The inclusion of essential elements and minerals is another area where kale really shines. The best values for this plant are its explosively high levels of Vitamin A, a whopping 350% of the daily recommendation. Another one is Vitamin C, a renowned antioxidant and overall health booster that you get from foods like citrus fruits and leafy green vegetables. Kale has about 90% of the daily requirement. There's also some calcium and iron in your 1 cup serving.

Specific values change a bit based on different factors such as whether the kale is cooked or eaten raw.

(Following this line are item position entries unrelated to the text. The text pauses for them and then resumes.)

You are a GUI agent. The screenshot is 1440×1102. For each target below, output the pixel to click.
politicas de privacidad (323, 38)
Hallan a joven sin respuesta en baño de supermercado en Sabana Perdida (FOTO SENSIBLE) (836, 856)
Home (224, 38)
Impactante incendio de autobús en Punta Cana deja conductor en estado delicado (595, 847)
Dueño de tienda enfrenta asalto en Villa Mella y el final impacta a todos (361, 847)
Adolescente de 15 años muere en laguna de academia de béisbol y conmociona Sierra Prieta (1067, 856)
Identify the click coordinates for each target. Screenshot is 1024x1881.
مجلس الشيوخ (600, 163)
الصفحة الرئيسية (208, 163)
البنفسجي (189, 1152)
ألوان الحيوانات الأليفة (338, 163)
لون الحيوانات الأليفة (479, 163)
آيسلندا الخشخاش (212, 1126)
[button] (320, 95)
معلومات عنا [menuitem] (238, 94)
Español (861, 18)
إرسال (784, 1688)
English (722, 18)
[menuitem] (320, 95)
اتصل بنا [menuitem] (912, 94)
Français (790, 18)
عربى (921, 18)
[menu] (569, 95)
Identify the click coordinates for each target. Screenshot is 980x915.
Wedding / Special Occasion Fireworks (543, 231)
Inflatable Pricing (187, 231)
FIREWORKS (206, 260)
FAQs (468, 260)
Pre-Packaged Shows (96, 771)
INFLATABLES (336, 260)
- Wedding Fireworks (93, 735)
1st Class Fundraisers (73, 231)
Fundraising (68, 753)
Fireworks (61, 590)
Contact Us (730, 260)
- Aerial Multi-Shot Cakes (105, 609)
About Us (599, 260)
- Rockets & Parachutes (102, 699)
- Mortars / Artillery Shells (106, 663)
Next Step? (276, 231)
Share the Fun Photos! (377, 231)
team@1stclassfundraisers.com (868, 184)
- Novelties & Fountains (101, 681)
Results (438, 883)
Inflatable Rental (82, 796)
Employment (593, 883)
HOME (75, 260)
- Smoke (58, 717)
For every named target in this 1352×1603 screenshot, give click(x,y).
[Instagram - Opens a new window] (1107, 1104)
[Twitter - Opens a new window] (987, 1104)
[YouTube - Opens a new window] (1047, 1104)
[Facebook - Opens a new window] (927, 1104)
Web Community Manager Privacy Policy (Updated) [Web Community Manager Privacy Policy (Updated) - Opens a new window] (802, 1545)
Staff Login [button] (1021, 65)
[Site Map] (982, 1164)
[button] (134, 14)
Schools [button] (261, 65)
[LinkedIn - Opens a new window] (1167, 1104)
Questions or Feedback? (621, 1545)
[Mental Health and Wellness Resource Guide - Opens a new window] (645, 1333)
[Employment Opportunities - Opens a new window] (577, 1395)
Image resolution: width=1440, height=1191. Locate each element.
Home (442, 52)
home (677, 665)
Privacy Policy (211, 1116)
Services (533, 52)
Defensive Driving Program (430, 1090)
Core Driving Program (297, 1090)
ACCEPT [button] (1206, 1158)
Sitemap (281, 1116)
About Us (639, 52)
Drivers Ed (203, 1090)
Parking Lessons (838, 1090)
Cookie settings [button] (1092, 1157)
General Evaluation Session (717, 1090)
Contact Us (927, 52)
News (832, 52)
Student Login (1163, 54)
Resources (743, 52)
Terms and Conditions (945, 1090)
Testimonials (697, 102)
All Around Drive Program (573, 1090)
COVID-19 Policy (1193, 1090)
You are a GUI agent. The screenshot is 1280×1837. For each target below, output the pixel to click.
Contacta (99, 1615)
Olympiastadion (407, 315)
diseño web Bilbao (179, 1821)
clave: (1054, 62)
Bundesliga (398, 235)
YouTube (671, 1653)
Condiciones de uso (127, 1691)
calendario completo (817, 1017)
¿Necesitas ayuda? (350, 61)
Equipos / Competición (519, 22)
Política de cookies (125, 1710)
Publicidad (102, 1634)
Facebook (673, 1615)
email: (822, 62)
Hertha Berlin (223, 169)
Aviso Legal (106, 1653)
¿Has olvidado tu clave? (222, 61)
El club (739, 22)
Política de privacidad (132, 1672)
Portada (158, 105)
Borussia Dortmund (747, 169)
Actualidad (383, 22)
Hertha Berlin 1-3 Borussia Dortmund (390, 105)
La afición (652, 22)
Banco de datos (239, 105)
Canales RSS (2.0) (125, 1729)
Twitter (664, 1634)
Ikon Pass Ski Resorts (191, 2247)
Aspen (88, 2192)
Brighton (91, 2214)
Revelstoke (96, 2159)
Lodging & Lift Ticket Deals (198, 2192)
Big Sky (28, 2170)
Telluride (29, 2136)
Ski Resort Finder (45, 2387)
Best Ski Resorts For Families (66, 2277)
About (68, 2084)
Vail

Raw food advocates insist that eating vegetables without cooking them is your best chance to get all of the good stuff that nature put into them. With kale, according to nutritional estimates, the value of consuming the plant uncooked is marginal when it comes to most of the above numbers.

Nutritionists and health pros will tell you that kale ranks among the best and healthiest foods. For weight loss, it's a good choice, because the fiber and carbs will help get you full without adding hundreds of calories to your meal. The other health benefits also speak to the value of this green vegetable that's easy to prepare. Simply boil the kale and enjoy it as a side. Some cooks like to add vinegar or other extras, but either way, kale is an accessible part of a healthy diet. Look for organic or local options at your supermarket or community food store.